Nach umfangreichen Recherchen, Feldeinsätzen und Bedürfnis-Analysen der lokalen MenschenrechtsverteidigerInnen (MRV) eröffnete PBI 2013 das Projekt mit der Präsenz eines internationalen Freiwilligenteams in Nairobi, Kenia. Das Projekt begleitet Personen und Organisationen, die sich für die Rechte der Bevölkerung in den marginalisierten Vierteln Nairobis einsetzen und gegen Gewalt durch Sicherheitskräfte kämpfen. Ein besonderes Augenmerk gilt dabei dem Schutz weiblicher MRVs.

Projekt im Überblick

  • Standort: Nairobi
  • Team: 2 Angestellte in Nairobi, 1 in Europa
  • Budget: 128'000 CHF
  • Beginn des Projekts: 2013

Lage der Menschenrechte in Kenia

Kenia ist seit Jahrzehnten von politischen Konflikten geprägt. Die soziale Ungleichheit und Armut, die damit einhergehen, tragen zu einer hohen Gewaltrate bei. Davon ist insbesondere die Bevölkerung der informellen Viertel Nairobis betroffen. Willkürliche Verhaftungen, Folter und aussergerichtliche Hinrichtungen liegen an der Tagesordnung. Die Täter aus den Reihen der Polizei oder Armee müssen jedoch in den wenigsten Fällen rechtliche Konsequenzen fürchten. MenschenrechtsverteidigerInnen sind häufig das Ziel von Einschüchterungsversuchen. Ihre Arbeit wird kriminalisiert und sie erhalten weder Schutz noch Rückhalt von den staatlichen Behörden. Die Präsenz von PBI trägt dazu bei, dass sie ihre Arbeit ohne Furcht ausführen können.
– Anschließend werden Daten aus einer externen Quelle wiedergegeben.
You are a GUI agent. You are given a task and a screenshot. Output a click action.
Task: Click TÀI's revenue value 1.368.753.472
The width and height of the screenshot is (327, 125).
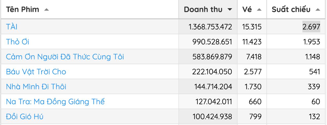click(x=210, y=27)
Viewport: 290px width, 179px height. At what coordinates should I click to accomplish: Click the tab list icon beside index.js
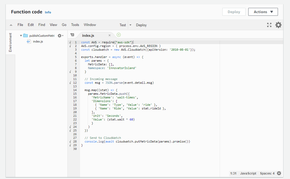tap(72, 35)
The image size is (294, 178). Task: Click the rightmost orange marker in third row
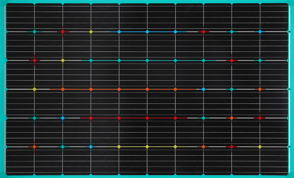260,89
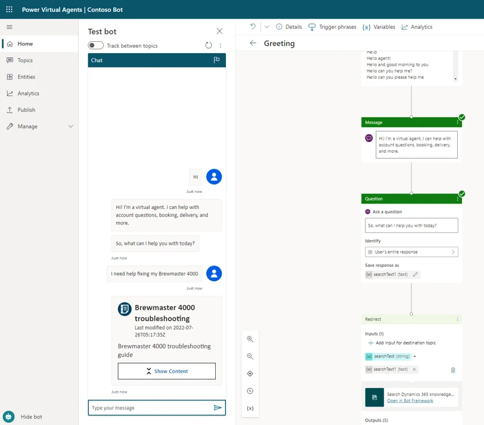
Task: Open the Microsoft app launcher waffle icon
Action: (x=8, y=10)
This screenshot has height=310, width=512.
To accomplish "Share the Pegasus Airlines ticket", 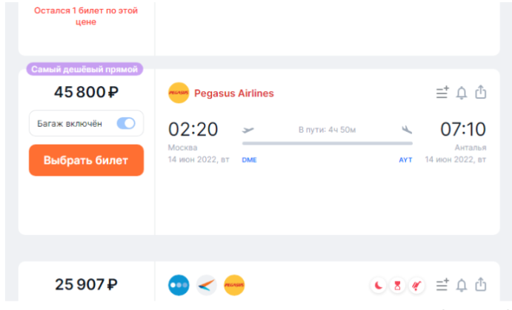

Ein weiteres grosses Problem in Kenia ist die Gewalt gegen Frauen und Mädchen. Besonders in Nairobis informellen Siedlungen wird ihre Vulnerabiltität durch ungenügenden Zugang zu grundlegenden Dienstleistungen und sozialer Sicherheit noch verstärkt. Geschlechterspezifische Gewalt verletzt die Gesundheit, Würde, Sicherheit und Autonomie ihrer Opfer, und dennoch bleibt sie in einer Kultur des Schweigens verhüllt.